A statement from National Nurses United on the treatment of Dallas Ebola patient said that “nurses were asked to call the Infectious Disease Department” to learn the policies on how to treat Duncan.
The statement, which was played in its entirety on CNN on Wednesday morning, also reports that Ebola training at the hospital was “optional,” “nurses have been left to train each other,” and that nurses who interacted with Duncan simply continued treating other patients.
According to the statement, “there was no advanced preparedness on what to do with the patient. There was no protocol, there was no system. The nurses were asked to call the Infectious Disease Department. The Infectious Disease Department did not have clear policies to provide either.”
The union added that “advanced preparation that had been done by the hospital primarily consisted of e-mailing us about one optional lecture or seminar on Ebola. There was no mandate for nurses to attend training or what nurses had to do in the event of arrival of a patient with Ebola-like symptoms.” And “there was no hands-on training on the use of personal protective equipment for Ebola, no training on the symptoms to look for, no training on what questions to ask.”
The statement further says that trainings that took place after Duncan was diagnosed were “limited,” and did not include training on how to avoid contamination for all nurses. The union says “nurses have been left to train each other. Nurses have substantial concern that these conditions may very well lead to further infections of nurses or other patients.”

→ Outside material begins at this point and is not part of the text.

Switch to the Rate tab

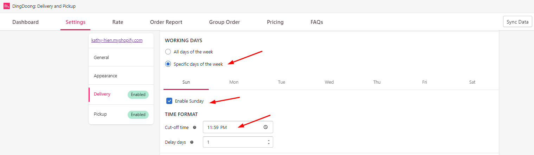pyautogui.click(x=118, y=22)
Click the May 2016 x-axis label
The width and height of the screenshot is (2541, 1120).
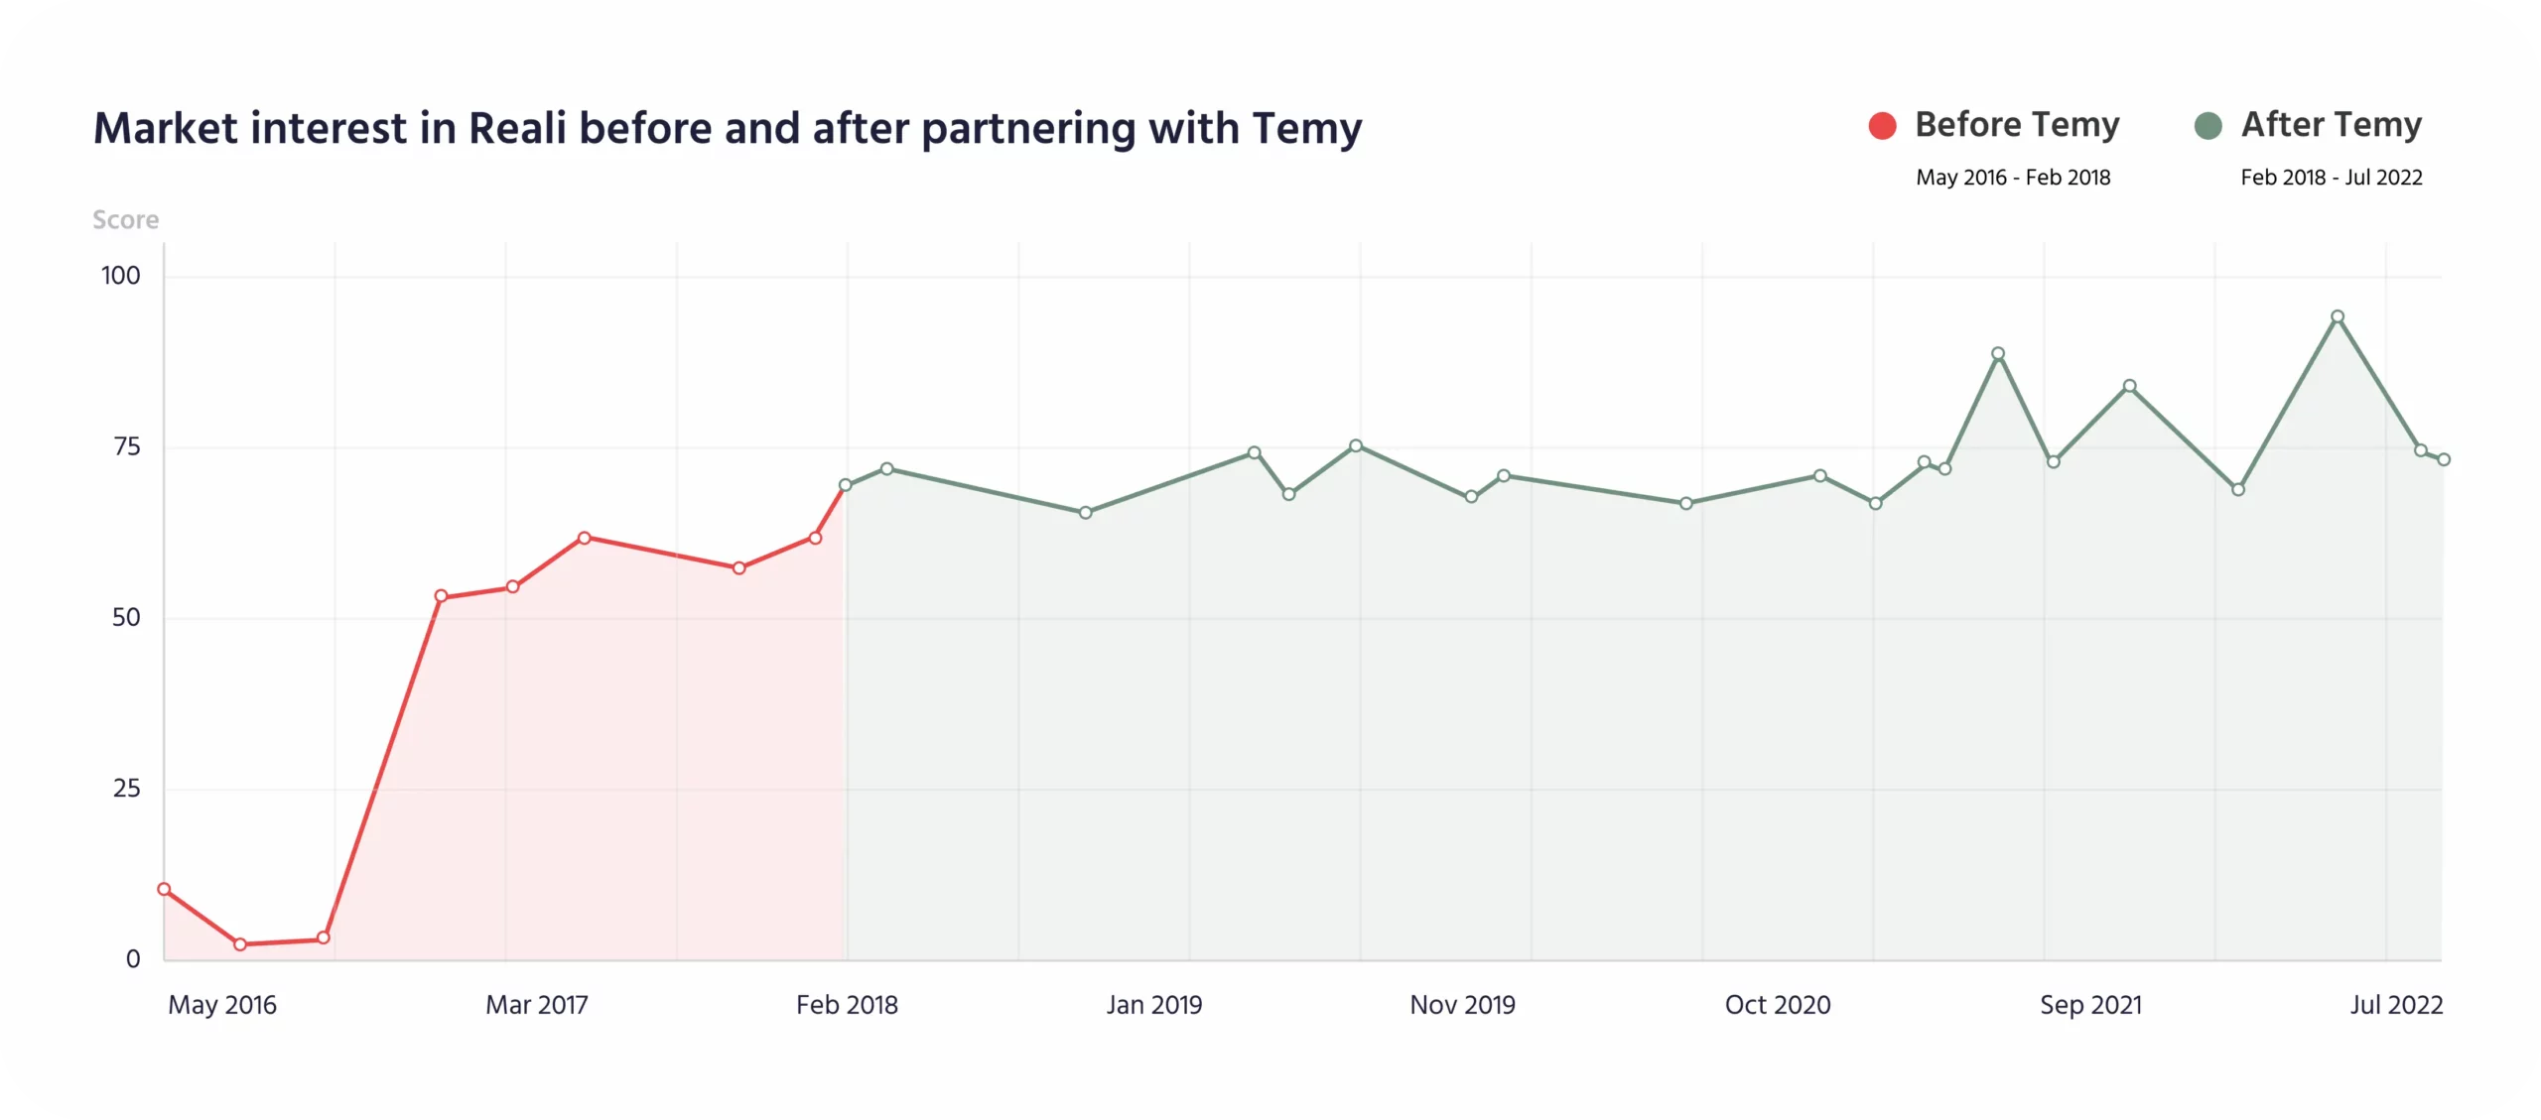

The union also claims that staff and other patients who came into contact with Duncan were not properly isolated “nurses had to interact with Mr. Duncan with whatever protective equipment was available at the time when he had copious amounts of diarrhea and vomiting, which produces a lot of contagious fluids. Hospital officials allowed nurses who interacted with Mr. Duncan to then continue normal patient care duties, taking care of other patients, even though they had not had the proper personal protective equipment while providing care for Mr. Duncan, that was later recommended by the CDC,” and hallways were not kept properly clean according to the statement.
Also, “patients who may have been exposed were one day kept in strict isolation units. The next day they were ordered to be transferred out of strict isolation and into areas where other patients, even those with low-grade fevers who could potentially be contagious.”